RECORDS TO USE |
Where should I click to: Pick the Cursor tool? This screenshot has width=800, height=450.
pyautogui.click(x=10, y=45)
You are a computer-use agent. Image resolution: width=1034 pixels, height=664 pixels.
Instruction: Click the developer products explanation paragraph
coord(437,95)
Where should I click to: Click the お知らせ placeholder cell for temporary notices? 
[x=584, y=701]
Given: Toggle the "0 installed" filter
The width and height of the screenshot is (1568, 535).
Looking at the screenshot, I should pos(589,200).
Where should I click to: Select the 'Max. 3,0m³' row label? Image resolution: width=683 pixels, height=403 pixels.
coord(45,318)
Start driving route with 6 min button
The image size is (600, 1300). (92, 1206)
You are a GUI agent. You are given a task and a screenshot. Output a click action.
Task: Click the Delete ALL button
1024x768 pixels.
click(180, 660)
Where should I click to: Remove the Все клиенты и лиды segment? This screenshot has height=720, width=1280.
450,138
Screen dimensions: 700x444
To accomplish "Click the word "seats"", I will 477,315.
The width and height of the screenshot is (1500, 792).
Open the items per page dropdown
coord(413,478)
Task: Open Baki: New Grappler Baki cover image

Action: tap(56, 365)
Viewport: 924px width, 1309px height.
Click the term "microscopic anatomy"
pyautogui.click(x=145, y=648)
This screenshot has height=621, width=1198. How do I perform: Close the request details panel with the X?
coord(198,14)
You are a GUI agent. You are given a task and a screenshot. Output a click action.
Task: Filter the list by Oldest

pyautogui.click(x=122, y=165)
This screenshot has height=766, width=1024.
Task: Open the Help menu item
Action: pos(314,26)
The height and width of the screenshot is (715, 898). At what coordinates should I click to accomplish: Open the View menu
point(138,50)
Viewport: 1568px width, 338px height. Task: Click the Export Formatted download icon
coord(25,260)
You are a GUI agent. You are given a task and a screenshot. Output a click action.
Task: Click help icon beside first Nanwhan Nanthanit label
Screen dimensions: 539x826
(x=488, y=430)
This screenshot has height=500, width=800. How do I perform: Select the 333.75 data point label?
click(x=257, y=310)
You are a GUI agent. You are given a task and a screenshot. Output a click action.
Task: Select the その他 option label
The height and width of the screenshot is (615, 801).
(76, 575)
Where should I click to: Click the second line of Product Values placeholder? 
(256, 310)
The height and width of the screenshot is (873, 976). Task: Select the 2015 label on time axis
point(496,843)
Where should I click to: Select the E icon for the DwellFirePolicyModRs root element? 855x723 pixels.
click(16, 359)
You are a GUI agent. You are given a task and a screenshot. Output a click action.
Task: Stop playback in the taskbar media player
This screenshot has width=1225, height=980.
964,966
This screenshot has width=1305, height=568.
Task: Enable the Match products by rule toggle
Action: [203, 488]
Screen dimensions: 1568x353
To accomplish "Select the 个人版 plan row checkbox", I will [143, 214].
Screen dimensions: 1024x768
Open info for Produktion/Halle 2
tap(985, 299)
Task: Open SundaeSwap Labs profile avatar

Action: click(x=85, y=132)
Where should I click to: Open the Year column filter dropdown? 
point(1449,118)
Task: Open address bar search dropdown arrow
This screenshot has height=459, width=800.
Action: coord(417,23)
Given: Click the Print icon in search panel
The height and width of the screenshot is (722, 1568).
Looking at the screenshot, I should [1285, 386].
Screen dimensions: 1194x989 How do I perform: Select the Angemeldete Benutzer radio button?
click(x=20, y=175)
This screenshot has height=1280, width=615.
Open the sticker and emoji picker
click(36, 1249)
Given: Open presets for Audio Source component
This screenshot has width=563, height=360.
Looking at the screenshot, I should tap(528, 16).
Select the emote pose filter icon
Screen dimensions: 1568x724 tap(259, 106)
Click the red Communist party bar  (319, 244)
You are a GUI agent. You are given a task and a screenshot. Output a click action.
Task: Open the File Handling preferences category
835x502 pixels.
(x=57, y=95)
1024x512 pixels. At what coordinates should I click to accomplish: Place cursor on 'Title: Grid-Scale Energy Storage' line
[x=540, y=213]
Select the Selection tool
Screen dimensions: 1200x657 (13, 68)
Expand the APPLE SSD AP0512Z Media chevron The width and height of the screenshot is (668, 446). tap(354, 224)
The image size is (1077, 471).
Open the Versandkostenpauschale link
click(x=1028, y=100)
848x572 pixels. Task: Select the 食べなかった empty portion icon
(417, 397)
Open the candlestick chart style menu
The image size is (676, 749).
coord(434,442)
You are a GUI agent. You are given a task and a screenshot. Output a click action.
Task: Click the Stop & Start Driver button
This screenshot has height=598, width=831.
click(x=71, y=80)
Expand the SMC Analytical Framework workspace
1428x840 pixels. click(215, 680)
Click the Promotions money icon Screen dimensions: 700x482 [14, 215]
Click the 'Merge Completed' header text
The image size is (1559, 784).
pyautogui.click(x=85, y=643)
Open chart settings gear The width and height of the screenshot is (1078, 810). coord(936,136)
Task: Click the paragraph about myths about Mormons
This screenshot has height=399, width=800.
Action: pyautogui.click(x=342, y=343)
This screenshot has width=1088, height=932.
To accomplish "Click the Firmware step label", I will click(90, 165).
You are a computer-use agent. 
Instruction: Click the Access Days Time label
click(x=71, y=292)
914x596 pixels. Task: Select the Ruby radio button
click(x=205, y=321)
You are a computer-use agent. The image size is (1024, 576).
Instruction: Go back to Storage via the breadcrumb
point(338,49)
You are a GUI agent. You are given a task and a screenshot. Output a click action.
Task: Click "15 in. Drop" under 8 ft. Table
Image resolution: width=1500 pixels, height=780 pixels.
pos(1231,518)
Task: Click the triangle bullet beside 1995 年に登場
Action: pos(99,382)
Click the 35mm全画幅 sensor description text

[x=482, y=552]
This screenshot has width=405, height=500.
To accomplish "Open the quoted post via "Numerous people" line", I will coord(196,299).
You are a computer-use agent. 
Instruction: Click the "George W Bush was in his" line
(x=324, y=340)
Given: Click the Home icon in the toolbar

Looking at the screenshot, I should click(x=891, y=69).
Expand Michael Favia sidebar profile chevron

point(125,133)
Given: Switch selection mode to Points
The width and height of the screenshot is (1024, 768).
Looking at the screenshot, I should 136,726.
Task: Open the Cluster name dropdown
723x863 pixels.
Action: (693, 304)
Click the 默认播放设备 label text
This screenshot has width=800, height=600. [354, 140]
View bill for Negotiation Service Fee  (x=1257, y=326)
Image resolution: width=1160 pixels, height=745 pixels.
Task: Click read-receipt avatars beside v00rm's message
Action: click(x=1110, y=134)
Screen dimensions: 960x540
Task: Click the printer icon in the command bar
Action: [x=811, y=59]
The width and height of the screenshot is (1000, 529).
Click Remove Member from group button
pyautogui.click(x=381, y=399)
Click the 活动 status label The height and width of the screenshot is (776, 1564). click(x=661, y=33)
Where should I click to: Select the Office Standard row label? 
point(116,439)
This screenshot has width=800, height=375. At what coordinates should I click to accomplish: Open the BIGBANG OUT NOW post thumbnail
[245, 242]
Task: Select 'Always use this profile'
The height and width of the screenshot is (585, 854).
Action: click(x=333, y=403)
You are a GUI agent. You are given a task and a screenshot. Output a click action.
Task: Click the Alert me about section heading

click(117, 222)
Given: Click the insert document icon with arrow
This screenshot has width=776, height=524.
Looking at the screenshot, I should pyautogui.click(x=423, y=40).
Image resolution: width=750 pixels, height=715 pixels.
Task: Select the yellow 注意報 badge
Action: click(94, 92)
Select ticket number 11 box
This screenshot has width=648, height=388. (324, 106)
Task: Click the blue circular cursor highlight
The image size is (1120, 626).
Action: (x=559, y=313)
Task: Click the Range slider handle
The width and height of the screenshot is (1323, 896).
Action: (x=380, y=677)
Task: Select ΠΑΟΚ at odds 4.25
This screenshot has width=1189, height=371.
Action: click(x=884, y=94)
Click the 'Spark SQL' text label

REQUIRED WORK | The expected response is the full data, reproduced exactly.

EXERCISE RESULT |
Where should I click to: Pick the Cursor tool? This screenshot has width=800, height=450.
pyautogui.click(x=10, y=45)
You are a computer-use agent. Image resolution: width=1034 pixels, height=664 pixels.
Instruction: Click the developer products explanation paragraph
coord(437,95)
Where should I click to: Click the お知らせ placeholder cell for temporary notices? 
[x=584, y=701]
Given: Toggle the "0 installed" filter
The width and height of the screenshot is (1568, 535).
Looking at the screenshot, I should pos(589,200).
Where should I click to: Select the 'Max. 3,0m³' row label? Image resolution: width=683 pixels, height=403 pixels.
coord(45,318)
Start driving route with 6 min button
The image size is (600, 1300). (92, 1206)
You are a GUI agent. You are given a task and a screenshot. Output a click action.
Task: Click the Delete ALL button
1024x768 pixels.
click(180, 660)
Where should I click to: Remove the Все клиенты и лиды segment? This screenshot has height=720, width=1280.
450,138
Screen dimensions: 700x444
To accomplish "Click the word "seats"", I will 477,315.
The width and height of the screenshot is (1500, 792).
Open the items per page dropdown
coord(413,478)
Task: Open Baki: New Grappler Baki cover image

Action: tap(56, 365)
Viewport: 924px width, 1309px height.
Click the term "microscopic anatomy"
pyautogui.click(x=145, y=648)
This screenshot has height=621, width=1198. How do I perform: Close the request details panel with the X?
coord(198,14)
You are a GUI agent. You are given a task and a screenshot. Output a click action.
Task: Filter the list by Oldest

pyautogui.click(x=122, y=165)
This screenshot has height=766, width=1024.
Task: Open the Help menu item
Action: pos(314,26)
The height and width of the screenshot is (715, 898). At what coordinates should I click to accomplish: Open the View menu
point(138,50)
Viewport: 1568px width, 338px height. Task: Click the Export Formatted download icon
coord(25,260)
You are a GUI agent. You are given a task and a screenshot. Output a click action.
Task: Click help icon beside first Nanwhan Nanthanit label
Screen dimensions: 539x826
(x=488, y=430)
This screenshot has height=500, width=800. How do I perform: Select the 333.75 data point label?
click(x=257, y=310)
You are a GUI agent. You are given a task and a screenshot. Output a click action.
Task: Select the その他 option label
The height and width of the screenshot is (615, 801).
(76, 575)
Where should I click to: Click the second line of Product Values placeholder? 
(256, 310)
The height and width of the screenshot is (873, 976). Task: Select the 2015 label on time axis
point(496,843)
Where should I click to: Select the E icon for the DwellFirePolicyModRs root element? 855x723 pixels.
click(16, 359)
You are a GUI agent. You are given a task and a screenshot. Output a click action.
Task: Stop playback in the taskbar media player
This screenshot has width=1225, height=980.
964,966
This screenshot has width=1305, height=568.
Task: Enable the Match products by rule toggle
Action: [203, 488]
Screen dimensions: 1568x353
To accomplish "Select the 个人版 plan row checkbox", I will [143, 214].
Screen dimensions: 1024x768
Open info for Produktion/Halle 2
tap(985, 299)
Task: Open SundaeSwap Labs profile avatar

Action: click(x=85, y=132)
Where should I click to: Open the Year column filter dropdown? 
point(1449,118)
Task: Open address bar search dropdown arrow
This screenshot has height=459, width=800.
Action: coord(417,23)
Given: Click the Print icon in search panel
The height and width of the screenshot is (722, 1568).
Looking at the screenshot, I should [1285, 386].
Screen dimensions: 1194x989 How do I perform: Select the Angemeldete Benutzer radio button?
click(x=20, y=175)
This screenshot has height=1280, width=615.
Open the sticker and emoji picker
click(36, 1249)
Given: Open presets for Audio Source component
This screenshot has width=563, height=360.
Looking at the screenshot, I should tap(528, 16).
Select the emote pose filter icon
Screen dimensions: 1568x724 tap(259, 106)
Click the red Communist party bar  (319, 244)
You are a GUI agent. You are given a task and a screenshot. Output a click action.
Task: Open the File Handling preferences category
835x502 pixels.
(x=57, y=95)
1024x512 pixels. At what coordinates should I click to accomplish: Place cursor on 'Title: Grid-Scale Energy Storage' line
[x=540, y=213]
Select the Selection tool
Screen dimensions: 1200x657 (13, 68)
Expand the APPLE SSD AP0512Z Media chevron The width and height of the screenshot is (668, 446). tap(354, 224)
The image size is (1077, 471).
Open the Versandkostenpauschale link
click(x=1028, y=100)
848x572 pixels. Task: Select the 食べなかった empty portion icon
(417, 397)
Open the candlestick chart style menu
The image size is (676, 749).
coord(434,442)
You are a GUI agent. You are given a task and a screenshot. Output a click action.
Task: Click the Stop & Start Driver button
This screenshot has height=598, width=831.
click(x=71, y=80)
Expand the SMC Analytical Framework workspace
1428x840 pixels. click(215, 680)
Click the Promotions money icon Screen dimensions: 700x482 [14, 215]
Click the 'Merge Completed' header text
The image size is (1559, 784).
pyautogui.click(x=85, y=643)
Open chart settings gear The width and height of the screenshot is (1078, 810). coord(936,136)
Task: Click the paragraph about myths about Mormons
This screenshot has height=399, width=800.
Action: pyautogui.click(x=342, y=343)
This screenshot has width=1088, height=932.
To accomplish "Click the Firmware step label", I will click(90, 165).
You are a computer-use agent. 
Instruction: Click the Access Days Time label
click(x=71, y=292)
914x596 pixels. Task: Select the Ruby radio button
click(x=205, y=321)
You are a computer-use agent. The image size is (1024, 576).
Instruction: Go back to Storage via the breadcrumb
point(338,49)
You are a GUI agent. You are given a task and a screenshot. Output a click action.
Task: Click "15 in. Drop" under 8 ft. Table
Image resolution: width=1500 pixels, height=780 pixels.
pos(1231,518)
Task: Click the triangle bullet beside 1995 年に登場
Action: pos(99,382)
Click the 35mm全画幅 sensor description text

[x=482, y=552]
This screenshot has width=405, height=500.
To accomplish "Open the quoted post via "Numerous people" line", I will coord(196,299).
You are a computer-use agent. 
Instruction: Click the "George W Bush was in his" line
(x=324, y=340)
Given: Click the Home icon in the toolbar

Looking at the screenshot, I should click(x=891, y=69).
Expand Michael Favia sidebar profile chevron

point(125,133)
Given: Switch selection mode to Points
The width and height of the screenshot is (1024, 768).
Looking at the screenshot, I should 136,726.
Task: Open the Cluster name dropdown
723x863 pixels.
Action: (693, 304)
Click the 默认播放设备 label text
This screenshot has width=800, height=600. [354, 140]
View bill for Negotiation Service Fee  (x=1257, y=326)
Image resolution: width=1160 pixels, height=745 pixels.
Task: Click read-receipt avatars beside v00rm's message
Action: click(x=1110, y=134)
Screen dimensions: 960x540
Task: Click the printer icon in the command bar
Action: [x=811, y=59]
The width and height of the screenshot is (1000, 529).
Click Remove Member from group button
pyautogui.click(x=381, y=399)
Click the 活动 status label The height and width of the screenshot is (776, 1564). click(x=661, y=33)
Where should I click to: Select the Office Standard row label? 
point(116,439)
This screenshot has width=800, height=375. At what coordinates should I click to accomplish: Open the BIGBANG OUT NOW post thumbnail
[245, 242]
Task: Select 'Always use this profile'
The height and width of the screenshot is (585, 854).
Action: click(x=333, y=403)
You are a GUI agent. You are given a task and a screenshot. Output a click action.
Task: Click the Alert me about section heading

click(117, 222)
Given: Click the insert document icon with arrow
This screenshot has width=776, height=524.
Looking at the screenshot, I should pyautogui.click(x=423, y=40).
Image resolution: width=750 pixels, height=715 pixels.
Task: Select the yellow 注意報 badge
Action: click(94, 92)
Select ticket number 11 box
This screenshot has width=648, height=388. (324, 106)
Task: Click the blue circular cursor highlight
The image size is (1120, 626).
Action: (x=559, y=313)
Task: Click the Range slider handle
The width and height of the screenshot is (1323, 896).
Action: (x=380, y=677)
Task: Select ΠΑΟΚ at odds 4.25
This screenshot has width=1189, height=371.
Action: click(x=884, y=94)
Click the 'Spark SQL' text label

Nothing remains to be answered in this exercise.